WHAT YOU ARE ASKED TO DO -
Copy the records from the line containing "You are a computer-use" through the end of the records, replacing "green" with "yellow" and leaving everything else unchanged. Omit the pictures.
EXERCISE INPUTS start
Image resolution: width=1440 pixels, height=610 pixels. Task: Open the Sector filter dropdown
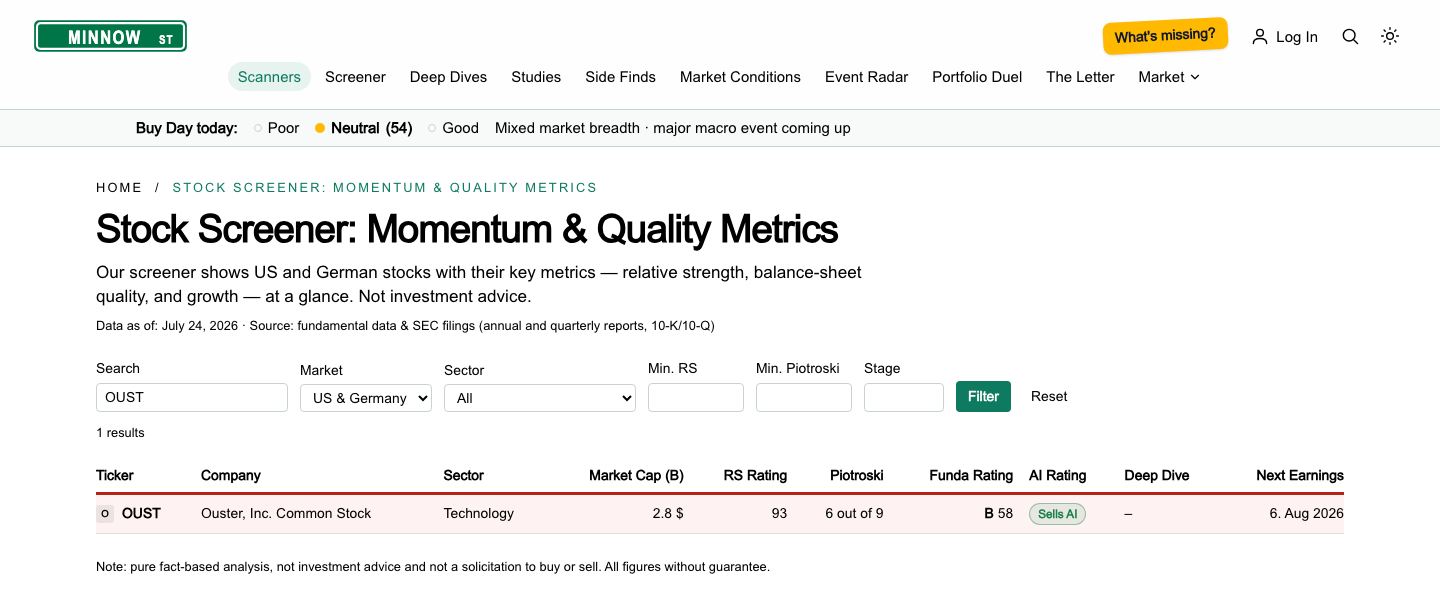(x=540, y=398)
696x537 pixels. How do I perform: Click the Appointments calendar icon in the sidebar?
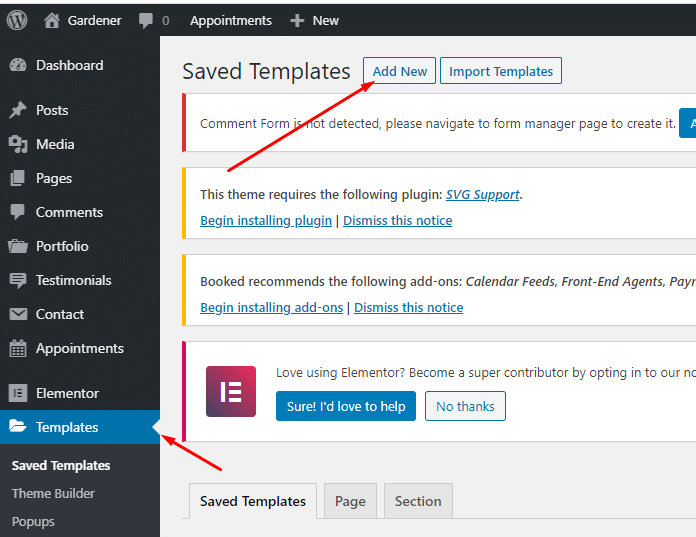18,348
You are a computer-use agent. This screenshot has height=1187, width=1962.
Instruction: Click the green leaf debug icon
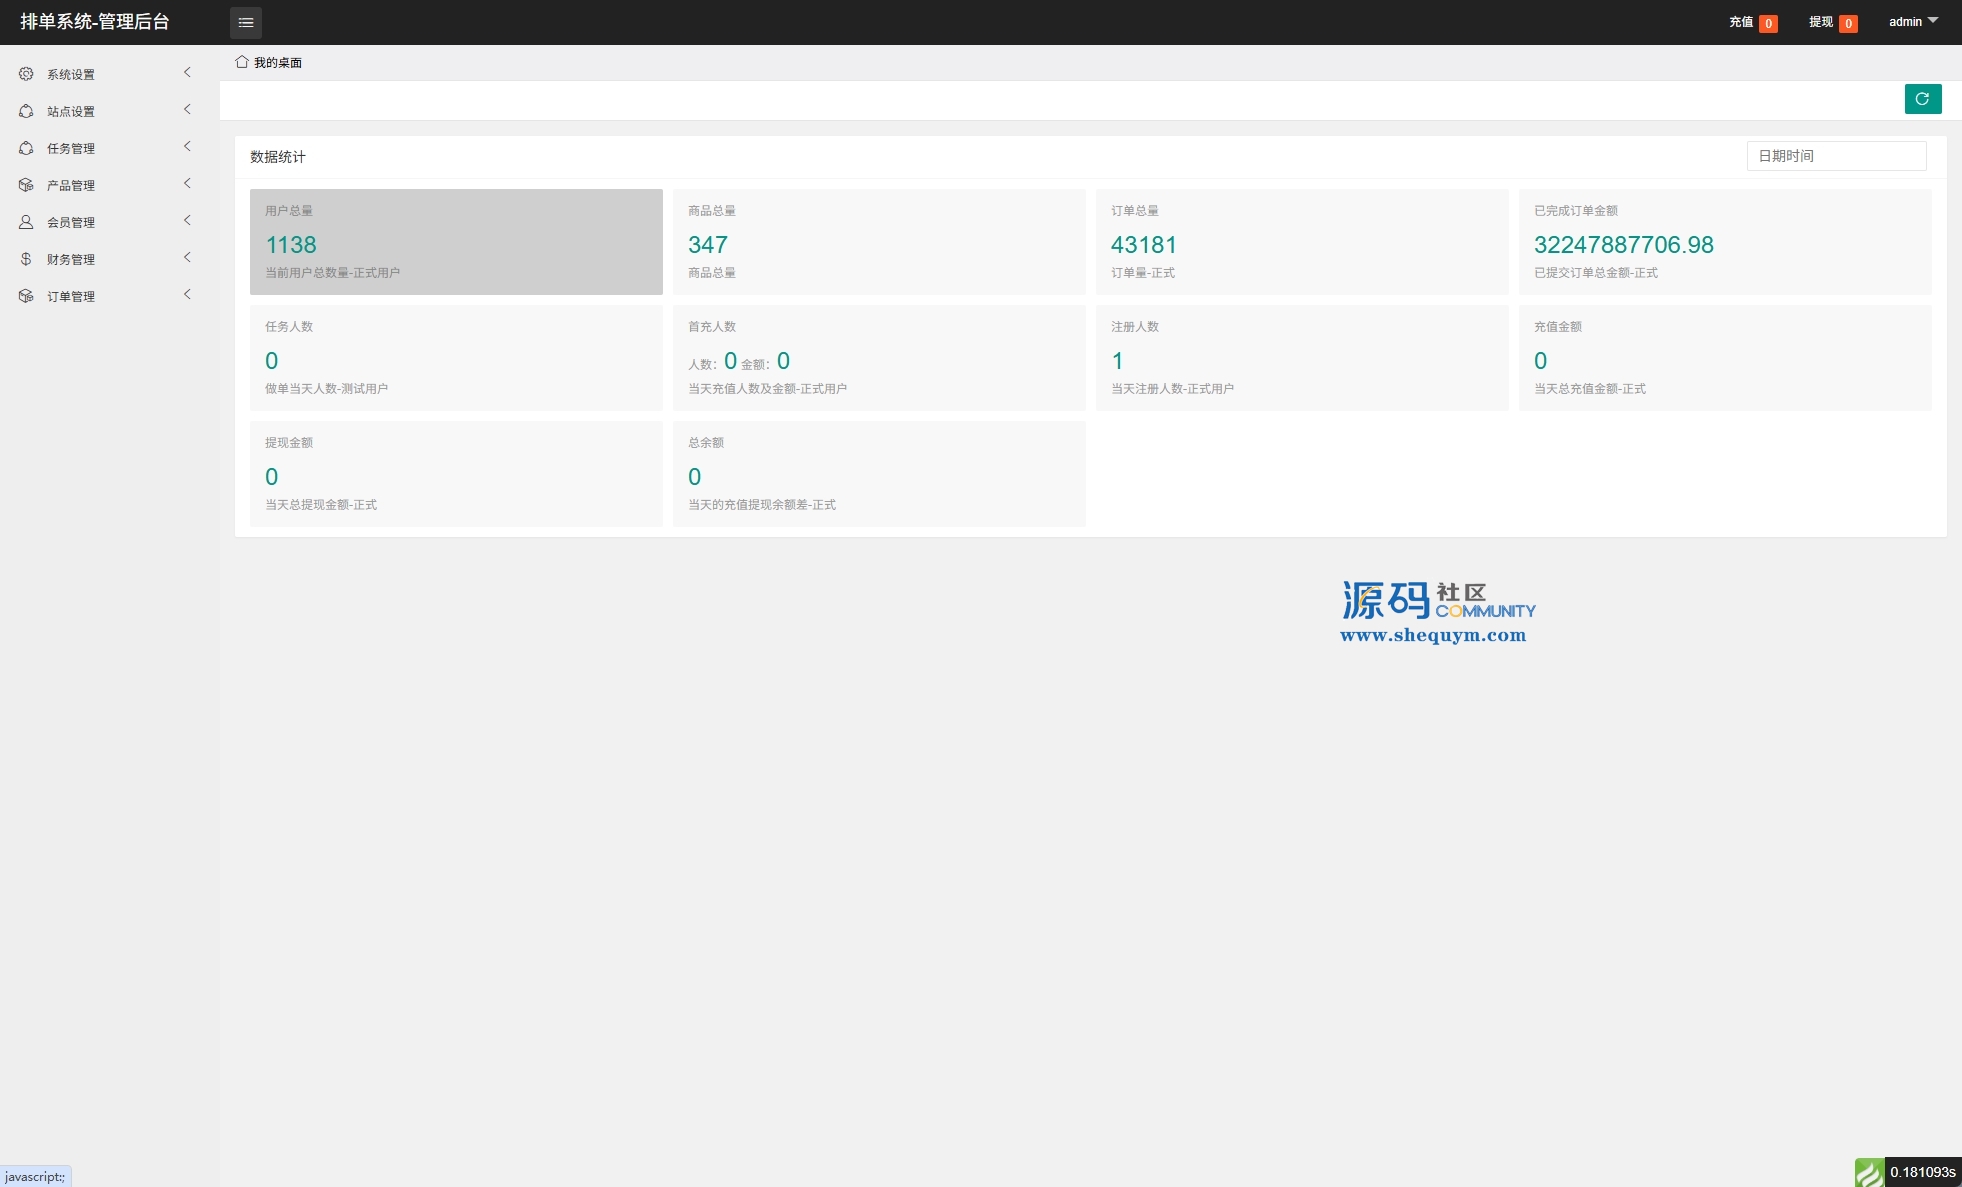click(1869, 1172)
EXERCISE INPUTS end
OUTPUT -
You are a computer-use agent. This screenshot has height=1187, width=1962.
Instruction: Click the yellow leaf debug icon
click(1869, 1172)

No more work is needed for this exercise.